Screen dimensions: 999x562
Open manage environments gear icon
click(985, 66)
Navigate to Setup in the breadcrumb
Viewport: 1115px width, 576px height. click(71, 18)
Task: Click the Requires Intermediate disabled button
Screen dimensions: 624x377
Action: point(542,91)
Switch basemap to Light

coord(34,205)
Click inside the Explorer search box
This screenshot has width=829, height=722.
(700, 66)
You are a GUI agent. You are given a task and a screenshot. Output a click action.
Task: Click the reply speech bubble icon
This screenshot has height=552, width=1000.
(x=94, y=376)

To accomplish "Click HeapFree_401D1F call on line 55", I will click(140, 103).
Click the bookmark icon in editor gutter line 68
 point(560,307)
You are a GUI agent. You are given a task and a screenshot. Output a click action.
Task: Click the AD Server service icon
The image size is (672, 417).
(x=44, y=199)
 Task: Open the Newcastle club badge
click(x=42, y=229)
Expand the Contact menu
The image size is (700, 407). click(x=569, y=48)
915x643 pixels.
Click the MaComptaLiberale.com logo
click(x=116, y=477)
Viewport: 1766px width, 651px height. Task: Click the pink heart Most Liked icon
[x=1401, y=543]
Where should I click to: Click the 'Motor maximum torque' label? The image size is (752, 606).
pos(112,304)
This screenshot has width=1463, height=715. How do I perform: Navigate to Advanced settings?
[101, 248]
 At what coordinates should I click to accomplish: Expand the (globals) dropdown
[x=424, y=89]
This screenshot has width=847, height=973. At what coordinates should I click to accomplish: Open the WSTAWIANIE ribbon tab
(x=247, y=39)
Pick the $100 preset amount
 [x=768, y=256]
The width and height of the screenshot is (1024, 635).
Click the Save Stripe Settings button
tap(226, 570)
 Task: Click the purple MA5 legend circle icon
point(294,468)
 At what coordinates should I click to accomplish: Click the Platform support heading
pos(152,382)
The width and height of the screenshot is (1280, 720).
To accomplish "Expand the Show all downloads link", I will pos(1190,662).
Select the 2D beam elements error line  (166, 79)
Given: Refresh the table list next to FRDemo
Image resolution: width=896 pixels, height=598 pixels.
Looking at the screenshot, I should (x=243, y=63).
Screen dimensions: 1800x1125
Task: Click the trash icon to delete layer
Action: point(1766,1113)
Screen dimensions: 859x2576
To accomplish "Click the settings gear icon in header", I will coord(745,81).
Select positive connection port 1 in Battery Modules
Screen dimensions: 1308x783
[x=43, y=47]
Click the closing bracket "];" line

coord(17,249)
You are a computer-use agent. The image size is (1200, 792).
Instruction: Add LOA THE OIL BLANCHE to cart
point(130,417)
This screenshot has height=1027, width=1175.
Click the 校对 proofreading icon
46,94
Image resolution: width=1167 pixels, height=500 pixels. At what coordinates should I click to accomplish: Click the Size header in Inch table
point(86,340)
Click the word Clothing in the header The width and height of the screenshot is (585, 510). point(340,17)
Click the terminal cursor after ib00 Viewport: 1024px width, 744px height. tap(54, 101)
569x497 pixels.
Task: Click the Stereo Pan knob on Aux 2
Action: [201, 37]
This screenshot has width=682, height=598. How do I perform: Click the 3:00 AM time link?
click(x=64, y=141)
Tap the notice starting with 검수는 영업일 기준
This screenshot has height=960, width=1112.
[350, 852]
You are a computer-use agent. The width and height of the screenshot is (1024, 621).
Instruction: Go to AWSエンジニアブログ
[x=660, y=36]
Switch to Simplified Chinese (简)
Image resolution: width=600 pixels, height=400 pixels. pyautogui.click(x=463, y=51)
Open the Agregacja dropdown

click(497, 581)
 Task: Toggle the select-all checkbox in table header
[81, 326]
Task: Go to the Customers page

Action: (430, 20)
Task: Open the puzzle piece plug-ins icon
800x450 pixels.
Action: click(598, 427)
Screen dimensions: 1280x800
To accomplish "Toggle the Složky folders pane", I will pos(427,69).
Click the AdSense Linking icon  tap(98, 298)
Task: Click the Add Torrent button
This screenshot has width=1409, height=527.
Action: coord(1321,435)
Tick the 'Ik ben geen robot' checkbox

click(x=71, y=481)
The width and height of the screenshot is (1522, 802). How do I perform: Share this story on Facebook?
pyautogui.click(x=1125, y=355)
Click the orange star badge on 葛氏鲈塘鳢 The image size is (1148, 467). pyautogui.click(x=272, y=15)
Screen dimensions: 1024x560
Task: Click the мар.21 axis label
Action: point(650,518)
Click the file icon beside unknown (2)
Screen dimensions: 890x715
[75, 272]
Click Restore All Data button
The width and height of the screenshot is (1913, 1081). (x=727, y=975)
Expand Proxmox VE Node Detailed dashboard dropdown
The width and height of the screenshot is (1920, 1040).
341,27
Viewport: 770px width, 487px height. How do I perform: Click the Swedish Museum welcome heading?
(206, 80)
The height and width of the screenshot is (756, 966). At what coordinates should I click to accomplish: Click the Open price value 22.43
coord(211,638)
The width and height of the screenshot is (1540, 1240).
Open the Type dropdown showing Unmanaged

**DESCRIPTION OF THE TASK**
Every entry should be transcribed exactly, with nothing omitted.

**RESULT FOR THIS TASK**
Screen dimensions: 999x562
Open manage environments gear icon
click(985, 66)
Navigate to Setup in the breadcrumb
Viewport: 1115px width, 576px height. click(71, 18)
Task: Click the Requires Intermediate disabled button
Screen dimensions: 624x377
Action: point(542,91)
Switch basemap to Light

coord(34,205)
Click inside the Explorer search box
This screenshot has width=829, height=722.
(700, 66)
You are a GUI agent. You are given a task and a screenshot. Output a click action.
Task: Click the reply speech bubble icon
This screenshot has height=552, width=1000.
(x=94, y=376)

To accomplish "Click HeapFree_401D1F call on line 55", I will click(140, 103).
Click the bookmark icon in editor gutter line 68
 point(560,307)
You are a GUI agent. You are given a task and a screenshot. Output a click action.
Task: Click the AD Server service icon
The image size is (672, 417).
(x=44, y=199)
 Task: Open the Newcastle club badge
click(x=42, y=229)
Expand the Contact menu
The image size is (700, 407). click(x=569, y=48)
915x643 pixels.
Click the MaComptaLiberale.com logo
click(x=116, y=477)
Viewport: 1766px width, 651px height. Task: Click the pink heart Most Liked icon
[x=1401, y=543]
Where should I click to: Click the 'Motor maximum torque' label? The image size is (752, 606).
pos(112,304)
This screenshot has width=1463, height=715. How do I perform: Navigate to Advanced settings?
[101, 248]
 At what coordinates should I click to accomplish: Expand the (globals) dropdown
[x=424, y=89]
This screenshot has width=847, height=973. At what coordinates should I click to accomplish: Open the WSTAWIANIE ribbon tab
(x=247, y=39)
Pick the $100 preset amount
 [x=768, y=256]
The width and height of the screenshot is (1024, 635).
Click the Save Stripe Settings button
tap(226, 570)
 Task: Click the purple MA5 legend circle icon
point(294,468)
 At what coordinates should I click to accomplish: Click the Platform support heading
pos(152,382)
The width and height of the screenshot is (1280, 720).
To accomplish "Expand the Show all downloads link", I will pos(1190,662).
Select the 2D beam elements error line  (166, 79)
Given: Refresh the table list next to FRDemo
Image resolution: width=896 pixels, height=598 pixels.
Looking at the screenshot, I should (x=243, y=63).
Screen dimensions: 1800x1125
Task: Click the trash icon to delete layer
Action: point(1766,1113)
Screen dimensions: 859x2576
To accomplish "Click the settings gear icon in header", I will coord(745,81).
Select positive connection port 1 in Battery Modules
Screen dimensions: 1308x783
[x=43, y=47]
Click the closing bracket "];" line

coord(17,249)
You are a computer-use agent. The image size is (1200, 792).
Instruction: Add LOA THE OIL BLANCHE to cart
point(130,417)
This screenshot has height=1027, width=1175.
Click the 校对 proofreading icon
46,94
Image resolution: width=1167 pixels, height=500 pixels. At what coordinates should I click to accomplish: Click the Size header in Inch table
point(86,340)
Click the word Clothing in the header The width and height of the screenshot is (585, 510). point(340,17)
Click the terminal cursor after ib00 Viewport: 1024px width, 744px height. tap(54, 101)
569x497 pixels.
Task: Click the Stereo Pan knob on Aux 2
Action: [201, 37]
This screenshot has width=682, height=598. How do I perform: Click the 3:00 AM time link?
click(x=64, y=141)
Tap the notice starting with 검수는 영업일 기준
This screenshot has height=960, width=1112.
[350, 852]
You are a computer-use agent. The width and height of the screenshot is (1024, 621).
Instruction: Go to AWSエンジニアブログ
[x=660, y=36]
Switch to Simplified Chinese (简)
Image resolution: width=600 pixels, height=400 pixels. pyautogui.click(x=463, y=51)
Open the Agregacja dropdown

click(497, 581)
 Task: Toggle the select-all checkbox in table header
[81, 326]
Task: Go to the Customers page

Action: (430, 20)
Task: Open the puzzle piece plug-ins icon
800x450 pixels.
Action: click(598, 427)
Screen dimensions: 1280x800
To accomplish "Toggle the Složky folders pane", I will pos(427,69).
Click the AdSense Linking icon  tap(98, 298)
Task: Click the Add Torrent button
This screenshot has width=1409, height=527.
Action: coord(1321,435)
Tick the 'Ik ben geen robot' checkbox

click(x=71, y=481)
The width and height of the screenshot is (1522, 802). How do I perform: Share this story on Facebook?
pyautogui.click(x=1125, y=355)
Click the orange star badge on 葛氏鲈塘鳢 The image size is (1148, 467). pyautogui.click(x=272, y=15)
Screen dimensions: 1024x560
Task: Click the мар.21 axis label
Action: point(650,518)
Click the file icon beside unknown (2)
Screen dimensions: 890x715
[75, 272]
Click Restore All Data button
The width and height of the screenshot is (1913, 1081). (x=727, y=975)
Expand Proxmox VE Node Detailed dashboard dropdown
The width and height of the screenshot is (1920, 1040).
341,27
Viewport: 770px width, 487px height. How do I perform: Click the Swedish Museum welcome heading?
(206, 80)
The height and width of the screenshot is (756, 966). At what coordinates should I click to accomplish: Click the Open price value 22.43
coord(211,638)
The width and height of the screenshot is (1540, 1240).
Open the Type dropdown showing Unmanaged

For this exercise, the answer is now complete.